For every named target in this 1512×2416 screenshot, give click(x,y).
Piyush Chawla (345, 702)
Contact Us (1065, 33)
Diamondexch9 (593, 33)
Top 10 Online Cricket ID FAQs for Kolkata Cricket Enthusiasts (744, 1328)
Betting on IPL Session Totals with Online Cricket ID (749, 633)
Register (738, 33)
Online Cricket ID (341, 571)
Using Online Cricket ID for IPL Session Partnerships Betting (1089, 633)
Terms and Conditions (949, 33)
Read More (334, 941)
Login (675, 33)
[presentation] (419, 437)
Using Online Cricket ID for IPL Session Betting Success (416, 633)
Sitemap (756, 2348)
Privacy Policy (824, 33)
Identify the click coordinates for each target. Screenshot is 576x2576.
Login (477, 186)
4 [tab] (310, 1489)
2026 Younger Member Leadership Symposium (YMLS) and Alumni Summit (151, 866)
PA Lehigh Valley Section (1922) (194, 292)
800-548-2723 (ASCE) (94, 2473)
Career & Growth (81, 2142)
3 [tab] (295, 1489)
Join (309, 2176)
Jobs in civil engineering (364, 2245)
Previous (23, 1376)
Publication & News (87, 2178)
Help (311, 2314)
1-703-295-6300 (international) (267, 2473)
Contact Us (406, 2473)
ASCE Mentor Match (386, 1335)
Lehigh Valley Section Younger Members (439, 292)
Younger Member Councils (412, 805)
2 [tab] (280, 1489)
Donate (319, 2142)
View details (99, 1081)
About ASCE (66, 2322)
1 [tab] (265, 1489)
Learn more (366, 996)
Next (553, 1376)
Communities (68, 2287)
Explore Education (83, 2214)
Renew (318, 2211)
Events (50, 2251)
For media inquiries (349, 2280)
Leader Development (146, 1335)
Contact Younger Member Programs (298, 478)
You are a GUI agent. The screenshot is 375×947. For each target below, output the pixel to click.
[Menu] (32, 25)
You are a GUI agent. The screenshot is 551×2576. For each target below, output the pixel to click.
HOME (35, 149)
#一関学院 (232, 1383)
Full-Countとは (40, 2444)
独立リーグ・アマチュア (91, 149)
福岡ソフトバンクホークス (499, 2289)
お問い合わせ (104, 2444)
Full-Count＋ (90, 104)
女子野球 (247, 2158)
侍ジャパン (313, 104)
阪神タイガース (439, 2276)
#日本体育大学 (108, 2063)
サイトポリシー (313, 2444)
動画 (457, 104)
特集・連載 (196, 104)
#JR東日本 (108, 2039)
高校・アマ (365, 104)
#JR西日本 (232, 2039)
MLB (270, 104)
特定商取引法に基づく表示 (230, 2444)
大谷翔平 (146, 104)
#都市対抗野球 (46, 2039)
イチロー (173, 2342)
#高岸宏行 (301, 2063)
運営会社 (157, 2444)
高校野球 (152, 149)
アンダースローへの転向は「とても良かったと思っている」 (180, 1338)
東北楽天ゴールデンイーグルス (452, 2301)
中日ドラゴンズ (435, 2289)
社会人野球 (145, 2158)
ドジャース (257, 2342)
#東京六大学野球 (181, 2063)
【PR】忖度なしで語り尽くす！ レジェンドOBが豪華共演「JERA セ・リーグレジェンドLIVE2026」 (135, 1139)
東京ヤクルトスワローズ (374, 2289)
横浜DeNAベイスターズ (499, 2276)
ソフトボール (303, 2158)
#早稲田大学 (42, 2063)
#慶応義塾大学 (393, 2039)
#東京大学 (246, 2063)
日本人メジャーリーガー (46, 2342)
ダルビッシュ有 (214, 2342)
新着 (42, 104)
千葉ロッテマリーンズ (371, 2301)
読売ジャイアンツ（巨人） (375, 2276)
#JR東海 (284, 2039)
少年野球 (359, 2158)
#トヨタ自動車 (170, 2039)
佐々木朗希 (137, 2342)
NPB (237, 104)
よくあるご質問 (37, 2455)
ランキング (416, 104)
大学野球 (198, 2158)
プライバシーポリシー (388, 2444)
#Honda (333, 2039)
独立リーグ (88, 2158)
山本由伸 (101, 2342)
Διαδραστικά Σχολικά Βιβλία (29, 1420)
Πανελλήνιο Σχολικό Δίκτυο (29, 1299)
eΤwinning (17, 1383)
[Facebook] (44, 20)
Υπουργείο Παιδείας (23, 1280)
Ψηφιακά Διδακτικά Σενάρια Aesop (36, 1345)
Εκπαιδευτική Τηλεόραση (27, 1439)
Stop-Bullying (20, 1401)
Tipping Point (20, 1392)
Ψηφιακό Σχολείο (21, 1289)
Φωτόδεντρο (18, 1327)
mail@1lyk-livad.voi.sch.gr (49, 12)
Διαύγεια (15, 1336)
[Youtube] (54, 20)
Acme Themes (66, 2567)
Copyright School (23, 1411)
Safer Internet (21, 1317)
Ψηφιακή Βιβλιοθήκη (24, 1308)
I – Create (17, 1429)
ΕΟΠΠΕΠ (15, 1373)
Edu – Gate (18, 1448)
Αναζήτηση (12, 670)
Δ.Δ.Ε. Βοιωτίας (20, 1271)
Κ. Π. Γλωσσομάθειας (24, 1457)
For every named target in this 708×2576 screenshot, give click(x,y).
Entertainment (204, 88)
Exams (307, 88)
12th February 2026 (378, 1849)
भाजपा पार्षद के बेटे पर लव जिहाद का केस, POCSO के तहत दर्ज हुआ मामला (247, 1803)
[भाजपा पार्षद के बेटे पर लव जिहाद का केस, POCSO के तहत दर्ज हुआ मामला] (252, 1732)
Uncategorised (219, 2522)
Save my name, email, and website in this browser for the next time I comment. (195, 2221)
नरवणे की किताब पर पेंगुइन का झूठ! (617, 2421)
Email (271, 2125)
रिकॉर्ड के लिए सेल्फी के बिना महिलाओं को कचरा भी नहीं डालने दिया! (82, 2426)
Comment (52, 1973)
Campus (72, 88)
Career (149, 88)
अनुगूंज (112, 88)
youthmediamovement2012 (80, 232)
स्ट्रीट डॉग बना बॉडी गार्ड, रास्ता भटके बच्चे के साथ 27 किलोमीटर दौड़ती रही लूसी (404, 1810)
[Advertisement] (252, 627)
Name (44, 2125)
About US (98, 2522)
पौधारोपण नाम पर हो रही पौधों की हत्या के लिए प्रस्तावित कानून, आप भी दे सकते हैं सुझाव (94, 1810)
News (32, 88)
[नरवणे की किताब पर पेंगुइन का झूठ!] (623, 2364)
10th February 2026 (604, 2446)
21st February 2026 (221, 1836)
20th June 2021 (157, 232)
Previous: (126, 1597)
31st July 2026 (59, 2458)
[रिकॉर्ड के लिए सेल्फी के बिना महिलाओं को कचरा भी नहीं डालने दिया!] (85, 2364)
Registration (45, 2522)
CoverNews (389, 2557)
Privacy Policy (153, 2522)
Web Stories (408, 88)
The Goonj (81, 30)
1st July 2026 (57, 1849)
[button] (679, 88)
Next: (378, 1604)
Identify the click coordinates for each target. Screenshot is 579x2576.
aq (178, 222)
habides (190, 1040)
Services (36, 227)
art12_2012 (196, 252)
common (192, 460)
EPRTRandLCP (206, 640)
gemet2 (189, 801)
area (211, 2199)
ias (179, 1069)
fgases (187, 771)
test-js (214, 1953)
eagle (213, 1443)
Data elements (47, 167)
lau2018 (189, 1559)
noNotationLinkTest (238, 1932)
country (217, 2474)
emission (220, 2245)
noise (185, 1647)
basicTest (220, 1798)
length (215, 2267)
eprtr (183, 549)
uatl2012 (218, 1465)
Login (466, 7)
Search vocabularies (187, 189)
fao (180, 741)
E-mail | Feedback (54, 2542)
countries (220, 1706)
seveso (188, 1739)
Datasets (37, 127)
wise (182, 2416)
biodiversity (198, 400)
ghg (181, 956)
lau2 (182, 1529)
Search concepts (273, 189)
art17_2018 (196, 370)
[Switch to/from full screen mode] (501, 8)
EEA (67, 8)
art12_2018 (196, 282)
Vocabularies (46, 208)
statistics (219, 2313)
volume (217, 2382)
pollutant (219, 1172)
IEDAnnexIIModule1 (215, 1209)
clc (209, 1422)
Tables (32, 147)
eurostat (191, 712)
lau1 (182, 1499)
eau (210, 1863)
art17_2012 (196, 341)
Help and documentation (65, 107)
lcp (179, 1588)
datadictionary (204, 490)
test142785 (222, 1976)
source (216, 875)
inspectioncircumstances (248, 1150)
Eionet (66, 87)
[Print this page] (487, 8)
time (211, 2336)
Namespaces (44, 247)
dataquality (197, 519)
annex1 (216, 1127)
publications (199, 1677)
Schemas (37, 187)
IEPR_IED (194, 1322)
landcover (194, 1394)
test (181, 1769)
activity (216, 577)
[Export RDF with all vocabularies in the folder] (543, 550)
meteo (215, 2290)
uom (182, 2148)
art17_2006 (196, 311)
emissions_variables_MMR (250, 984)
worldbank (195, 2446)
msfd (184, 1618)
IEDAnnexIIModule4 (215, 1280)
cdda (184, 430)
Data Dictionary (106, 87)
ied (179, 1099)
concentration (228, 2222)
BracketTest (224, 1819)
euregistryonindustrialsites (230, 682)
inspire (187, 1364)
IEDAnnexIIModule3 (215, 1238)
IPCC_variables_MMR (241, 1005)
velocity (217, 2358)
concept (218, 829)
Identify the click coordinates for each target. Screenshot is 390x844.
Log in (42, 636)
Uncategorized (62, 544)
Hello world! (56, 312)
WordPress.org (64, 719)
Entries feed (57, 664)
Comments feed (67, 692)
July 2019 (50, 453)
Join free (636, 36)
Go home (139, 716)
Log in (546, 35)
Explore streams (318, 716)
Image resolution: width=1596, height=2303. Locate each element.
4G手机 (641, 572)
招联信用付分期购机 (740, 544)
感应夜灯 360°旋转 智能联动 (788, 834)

[WORK TASK] Which lines in the records contain the word "output"? Copy each one.

[ANSWER FOR THIS EXERCISE]
You are a GUI agent. The screenshot is 375×947. For each target below, output the pixel to click.
You are a GUI agent. The screenshot is 551×2576. For each target below, output the pixel to click.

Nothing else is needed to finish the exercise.